- [PROBLEM DETAILS]: Every line below that holds the string "navigation" should be copied.

- [INPUT RECORDS]:
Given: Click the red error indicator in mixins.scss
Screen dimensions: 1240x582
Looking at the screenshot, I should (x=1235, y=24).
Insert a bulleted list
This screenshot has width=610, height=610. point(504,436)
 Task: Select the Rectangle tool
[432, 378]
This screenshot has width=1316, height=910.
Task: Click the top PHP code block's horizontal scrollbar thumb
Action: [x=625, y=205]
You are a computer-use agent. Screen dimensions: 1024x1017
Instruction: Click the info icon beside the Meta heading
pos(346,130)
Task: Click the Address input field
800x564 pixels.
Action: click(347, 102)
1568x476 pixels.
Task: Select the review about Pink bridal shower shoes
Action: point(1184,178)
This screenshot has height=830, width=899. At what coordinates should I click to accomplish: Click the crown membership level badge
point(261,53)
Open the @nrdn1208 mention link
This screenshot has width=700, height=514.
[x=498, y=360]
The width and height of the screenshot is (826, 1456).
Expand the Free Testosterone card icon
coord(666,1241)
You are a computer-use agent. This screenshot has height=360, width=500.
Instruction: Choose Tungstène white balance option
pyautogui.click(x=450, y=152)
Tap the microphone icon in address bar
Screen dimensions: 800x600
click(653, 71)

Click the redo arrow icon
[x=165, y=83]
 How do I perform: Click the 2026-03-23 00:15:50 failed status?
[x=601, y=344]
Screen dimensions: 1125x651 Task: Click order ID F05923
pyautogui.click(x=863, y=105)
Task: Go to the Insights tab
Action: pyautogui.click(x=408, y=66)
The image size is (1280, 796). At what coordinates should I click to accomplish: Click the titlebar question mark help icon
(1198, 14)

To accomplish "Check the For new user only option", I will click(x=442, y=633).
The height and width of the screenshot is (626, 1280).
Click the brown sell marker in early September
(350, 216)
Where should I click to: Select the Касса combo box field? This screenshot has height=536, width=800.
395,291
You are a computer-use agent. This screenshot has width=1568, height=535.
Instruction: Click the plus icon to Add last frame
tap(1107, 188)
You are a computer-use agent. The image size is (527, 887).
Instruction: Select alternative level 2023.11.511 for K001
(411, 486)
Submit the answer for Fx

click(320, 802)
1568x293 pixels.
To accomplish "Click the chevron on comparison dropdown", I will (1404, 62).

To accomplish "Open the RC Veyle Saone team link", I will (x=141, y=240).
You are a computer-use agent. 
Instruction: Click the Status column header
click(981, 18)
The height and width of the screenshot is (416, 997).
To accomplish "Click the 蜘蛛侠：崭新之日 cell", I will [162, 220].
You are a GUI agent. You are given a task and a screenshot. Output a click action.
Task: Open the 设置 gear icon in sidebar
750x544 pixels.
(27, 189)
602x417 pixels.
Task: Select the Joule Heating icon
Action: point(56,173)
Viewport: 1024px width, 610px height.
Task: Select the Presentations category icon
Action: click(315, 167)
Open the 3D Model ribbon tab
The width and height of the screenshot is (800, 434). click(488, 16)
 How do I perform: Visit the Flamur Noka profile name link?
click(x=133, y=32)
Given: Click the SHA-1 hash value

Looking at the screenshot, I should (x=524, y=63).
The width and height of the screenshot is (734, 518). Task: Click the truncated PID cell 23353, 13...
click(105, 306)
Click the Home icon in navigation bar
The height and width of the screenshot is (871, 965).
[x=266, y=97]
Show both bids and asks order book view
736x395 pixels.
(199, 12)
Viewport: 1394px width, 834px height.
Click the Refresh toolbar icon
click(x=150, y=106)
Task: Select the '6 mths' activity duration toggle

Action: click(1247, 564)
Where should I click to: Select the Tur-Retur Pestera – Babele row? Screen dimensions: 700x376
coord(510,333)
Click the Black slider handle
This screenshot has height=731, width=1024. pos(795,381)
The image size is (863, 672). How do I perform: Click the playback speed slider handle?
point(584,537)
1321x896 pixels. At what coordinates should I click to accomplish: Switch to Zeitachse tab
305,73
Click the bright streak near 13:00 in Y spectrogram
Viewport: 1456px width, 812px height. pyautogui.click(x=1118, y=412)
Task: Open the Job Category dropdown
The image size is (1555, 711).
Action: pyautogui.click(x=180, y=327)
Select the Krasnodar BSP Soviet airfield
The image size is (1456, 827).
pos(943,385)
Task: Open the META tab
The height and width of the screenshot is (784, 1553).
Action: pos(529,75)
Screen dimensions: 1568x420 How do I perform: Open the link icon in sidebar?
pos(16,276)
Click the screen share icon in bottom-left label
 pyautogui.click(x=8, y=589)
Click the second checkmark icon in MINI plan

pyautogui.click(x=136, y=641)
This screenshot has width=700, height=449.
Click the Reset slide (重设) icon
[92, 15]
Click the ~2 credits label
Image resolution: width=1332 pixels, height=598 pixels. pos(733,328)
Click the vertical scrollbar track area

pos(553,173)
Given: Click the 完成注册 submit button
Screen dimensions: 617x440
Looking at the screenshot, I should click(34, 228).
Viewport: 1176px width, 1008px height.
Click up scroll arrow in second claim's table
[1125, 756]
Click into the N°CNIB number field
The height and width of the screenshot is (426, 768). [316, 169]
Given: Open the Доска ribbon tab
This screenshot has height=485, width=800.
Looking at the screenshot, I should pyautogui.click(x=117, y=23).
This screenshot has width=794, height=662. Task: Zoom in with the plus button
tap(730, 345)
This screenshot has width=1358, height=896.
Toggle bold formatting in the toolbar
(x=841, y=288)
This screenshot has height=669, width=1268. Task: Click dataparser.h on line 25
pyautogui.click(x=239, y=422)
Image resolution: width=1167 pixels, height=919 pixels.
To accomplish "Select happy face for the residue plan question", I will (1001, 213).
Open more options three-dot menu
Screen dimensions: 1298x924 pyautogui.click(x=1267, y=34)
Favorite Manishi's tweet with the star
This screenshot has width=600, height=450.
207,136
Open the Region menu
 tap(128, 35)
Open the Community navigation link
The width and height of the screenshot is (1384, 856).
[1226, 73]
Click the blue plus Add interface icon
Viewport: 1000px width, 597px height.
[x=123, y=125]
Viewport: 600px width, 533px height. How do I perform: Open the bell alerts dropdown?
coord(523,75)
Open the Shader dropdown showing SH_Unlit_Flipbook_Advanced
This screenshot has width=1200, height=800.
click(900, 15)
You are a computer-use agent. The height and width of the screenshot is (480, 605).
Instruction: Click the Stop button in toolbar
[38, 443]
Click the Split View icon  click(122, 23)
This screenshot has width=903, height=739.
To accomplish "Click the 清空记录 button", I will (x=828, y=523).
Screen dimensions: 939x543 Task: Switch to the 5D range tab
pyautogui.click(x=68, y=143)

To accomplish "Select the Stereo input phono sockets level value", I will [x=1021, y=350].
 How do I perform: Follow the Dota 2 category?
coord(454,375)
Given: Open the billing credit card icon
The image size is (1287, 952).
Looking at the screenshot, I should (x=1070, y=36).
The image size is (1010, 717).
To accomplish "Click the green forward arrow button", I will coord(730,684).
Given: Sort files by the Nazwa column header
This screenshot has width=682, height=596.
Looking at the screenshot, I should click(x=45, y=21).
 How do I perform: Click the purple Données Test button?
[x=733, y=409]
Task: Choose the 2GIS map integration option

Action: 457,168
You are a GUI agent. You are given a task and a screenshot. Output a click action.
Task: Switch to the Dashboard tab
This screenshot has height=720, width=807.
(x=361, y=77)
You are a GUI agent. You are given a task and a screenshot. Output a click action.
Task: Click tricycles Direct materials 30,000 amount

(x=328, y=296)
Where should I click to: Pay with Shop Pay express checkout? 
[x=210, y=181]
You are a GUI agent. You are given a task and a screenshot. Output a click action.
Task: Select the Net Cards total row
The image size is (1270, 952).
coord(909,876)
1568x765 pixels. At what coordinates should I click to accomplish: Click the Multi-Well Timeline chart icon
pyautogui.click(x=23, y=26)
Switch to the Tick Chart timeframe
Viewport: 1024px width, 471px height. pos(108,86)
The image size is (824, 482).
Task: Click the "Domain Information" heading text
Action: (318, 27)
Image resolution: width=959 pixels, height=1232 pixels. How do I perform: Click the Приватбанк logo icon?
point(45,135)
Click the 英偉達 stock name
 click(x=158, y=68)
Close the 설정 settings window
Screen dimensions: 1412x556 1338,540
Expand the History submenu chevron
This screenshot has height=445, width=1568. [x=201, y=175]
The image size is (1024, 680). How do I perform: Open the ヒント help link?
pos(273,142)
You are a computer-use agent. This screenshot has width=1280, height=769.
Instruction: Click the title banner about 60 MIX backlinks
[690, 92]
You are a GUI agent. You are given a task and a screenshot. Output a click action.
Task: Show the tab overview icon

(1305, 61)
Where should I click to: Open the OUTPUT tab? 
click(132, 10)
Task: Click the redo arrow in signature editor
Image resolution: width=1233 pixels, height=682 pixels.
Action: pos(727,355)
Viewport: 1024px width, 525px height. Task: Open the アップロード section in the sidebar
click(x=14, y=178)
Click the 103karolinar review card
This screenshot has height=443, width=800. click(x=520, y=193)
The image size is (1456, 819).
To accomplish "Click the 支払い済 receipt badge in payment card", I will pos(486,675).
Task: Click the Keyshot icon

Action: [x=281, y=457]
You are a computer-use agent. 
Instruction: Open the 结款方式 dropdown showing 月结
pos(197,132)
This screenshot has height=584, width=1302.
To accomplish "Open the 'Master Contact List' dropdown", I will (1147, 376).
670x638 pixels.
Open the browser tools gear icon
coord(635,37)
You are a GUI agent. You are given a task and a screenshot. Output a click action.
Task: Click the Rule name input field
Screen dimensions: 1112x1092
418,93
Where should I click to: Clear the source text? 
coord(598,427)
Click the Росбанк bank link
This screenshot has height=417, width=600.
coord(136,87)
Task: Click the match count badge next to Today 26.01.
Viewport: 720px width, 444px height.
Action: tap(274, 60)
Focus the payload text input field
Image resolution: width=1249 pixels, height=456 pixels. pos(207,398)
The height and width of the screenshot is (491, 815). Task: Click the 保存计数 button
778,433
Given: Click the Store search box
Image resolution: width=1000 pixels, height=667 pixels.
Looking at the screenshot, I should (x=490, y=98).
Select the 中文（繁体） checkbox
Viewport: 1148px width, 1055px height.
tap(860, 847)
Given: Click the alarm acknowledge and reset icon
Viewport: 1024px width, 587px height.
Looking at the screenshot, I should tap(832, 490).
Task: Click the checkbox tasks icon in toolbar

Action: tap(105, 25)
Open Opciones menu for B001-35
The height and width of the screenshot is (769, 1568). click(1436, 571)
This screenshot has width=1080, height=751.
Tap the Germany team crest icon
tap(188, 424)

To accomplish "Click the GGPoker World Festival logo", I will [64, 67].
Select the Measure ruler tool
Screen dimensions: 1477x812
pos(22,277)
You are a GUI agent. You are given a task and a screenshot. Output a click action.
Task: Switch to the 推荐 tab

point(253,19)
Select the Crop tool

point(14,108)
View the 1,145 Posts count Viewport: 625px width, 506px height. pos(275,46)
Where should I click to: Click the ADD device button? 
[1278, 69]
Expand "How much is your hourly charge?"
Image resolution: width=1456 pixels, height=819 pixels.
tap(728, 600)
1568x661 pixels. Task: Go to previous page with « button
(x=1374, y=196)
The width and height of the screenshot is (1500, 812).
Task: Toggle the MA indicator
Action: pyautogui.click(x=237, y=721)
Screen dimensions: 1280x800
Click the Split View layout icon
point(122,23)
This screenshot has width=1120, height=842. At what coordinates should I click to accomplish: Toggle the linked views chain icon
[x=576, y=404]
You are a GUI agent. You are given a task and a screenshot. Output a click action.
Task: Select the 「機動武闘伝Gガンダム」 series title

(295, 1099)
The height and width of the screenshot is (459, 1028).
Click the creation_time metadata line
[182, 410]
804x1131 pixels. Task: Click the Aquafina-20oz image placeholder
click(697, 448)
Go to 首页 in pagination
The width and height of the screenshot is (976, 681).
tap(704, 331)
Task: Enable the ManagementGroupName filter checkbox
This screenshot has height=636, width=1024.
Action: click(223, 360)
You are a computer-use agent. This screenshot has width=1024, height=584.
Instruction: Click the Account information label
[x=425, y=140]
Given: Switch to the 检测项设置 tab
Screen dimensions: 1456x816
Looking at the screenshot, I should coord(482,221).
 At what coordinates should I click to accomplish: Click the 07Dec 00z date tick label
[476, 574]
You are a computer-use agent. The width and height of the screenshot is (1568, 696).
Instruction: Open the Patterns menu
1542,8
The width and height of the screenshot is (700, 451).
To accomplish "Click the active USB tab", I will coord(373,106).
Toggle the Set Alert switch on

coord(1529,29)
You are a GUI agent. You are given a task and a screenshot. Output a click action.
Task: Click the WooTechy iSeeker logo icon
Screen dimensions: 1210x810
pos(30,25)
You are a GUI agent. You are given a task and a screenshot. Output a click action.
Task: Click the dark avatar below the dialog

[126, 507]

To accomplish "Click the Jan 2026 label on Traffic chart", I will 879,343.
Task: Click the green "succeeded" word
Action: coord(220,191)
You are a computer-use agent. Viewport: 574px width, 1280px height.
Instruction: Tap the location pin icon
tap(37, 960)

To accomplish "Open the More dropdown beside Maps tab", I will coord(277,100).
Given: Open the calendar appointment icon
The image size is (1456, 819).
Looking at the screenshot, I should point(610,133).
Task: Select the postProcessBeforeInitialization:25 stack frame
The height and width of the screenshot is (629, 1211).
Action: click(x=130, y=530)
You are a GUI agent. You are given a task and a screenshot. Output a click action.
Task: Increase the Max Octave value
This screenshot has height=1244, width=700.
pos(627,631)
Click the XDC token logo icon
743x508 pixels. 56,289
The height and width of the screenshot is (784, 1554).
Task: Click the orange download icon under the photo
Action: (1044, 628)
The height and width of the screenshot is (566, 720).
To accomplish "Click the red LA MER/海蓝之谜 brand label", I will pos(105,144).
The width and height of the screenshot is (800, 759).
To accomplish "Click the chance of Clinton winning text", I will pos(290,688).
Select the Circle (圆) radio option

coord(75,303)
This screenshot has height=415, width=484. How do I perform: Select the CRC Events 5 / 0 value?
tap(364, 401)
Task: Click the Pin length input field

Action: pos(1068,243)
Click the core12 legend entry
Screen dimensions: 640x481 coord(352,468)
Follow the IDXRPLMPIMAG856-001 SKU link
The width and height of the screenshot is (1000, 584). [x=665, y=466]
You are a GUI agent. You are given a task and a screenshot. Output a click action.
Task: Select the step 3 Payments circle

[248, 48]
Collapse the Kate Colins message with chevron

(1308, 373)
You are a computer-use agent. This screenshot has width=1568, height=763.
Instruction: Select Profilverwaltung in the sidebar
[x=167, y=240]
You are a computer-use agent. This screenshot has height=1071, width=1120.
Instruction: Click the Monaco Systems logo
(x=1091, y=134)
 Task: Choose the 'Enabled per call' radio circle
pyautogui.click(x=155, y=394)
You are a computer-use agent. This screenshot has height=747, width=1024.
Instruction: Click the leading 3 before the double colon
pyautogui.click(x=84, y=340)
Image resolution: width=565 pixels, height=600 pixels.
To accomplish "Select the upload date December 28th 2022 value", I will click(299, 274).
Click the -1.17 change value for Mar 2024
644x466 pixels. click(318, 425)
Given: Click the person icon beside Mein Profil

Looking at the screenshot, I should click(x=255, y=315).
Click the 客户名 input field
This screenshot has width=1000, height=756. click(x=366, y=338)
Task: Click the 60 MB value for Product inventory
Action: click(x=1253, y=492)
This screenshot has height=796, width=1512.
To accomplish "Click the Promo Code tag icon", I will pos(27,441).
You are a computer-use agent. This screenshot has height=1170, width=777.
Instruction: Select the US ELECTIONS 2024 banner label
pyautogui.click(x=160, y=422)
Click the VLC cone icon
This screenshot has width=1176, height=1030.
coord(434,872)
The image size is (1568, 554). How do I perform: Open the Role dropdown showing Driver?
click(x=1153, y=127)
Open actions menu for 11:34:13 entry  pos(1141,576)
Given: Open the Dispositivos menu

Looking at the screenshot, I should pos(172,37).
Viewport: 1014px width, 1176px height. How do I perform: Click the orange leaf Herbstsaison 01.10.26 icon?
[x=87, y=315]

- [ANSWER TO THE PROBLEM]:
Click the Home icon in navigation bar
Open the Community navigation link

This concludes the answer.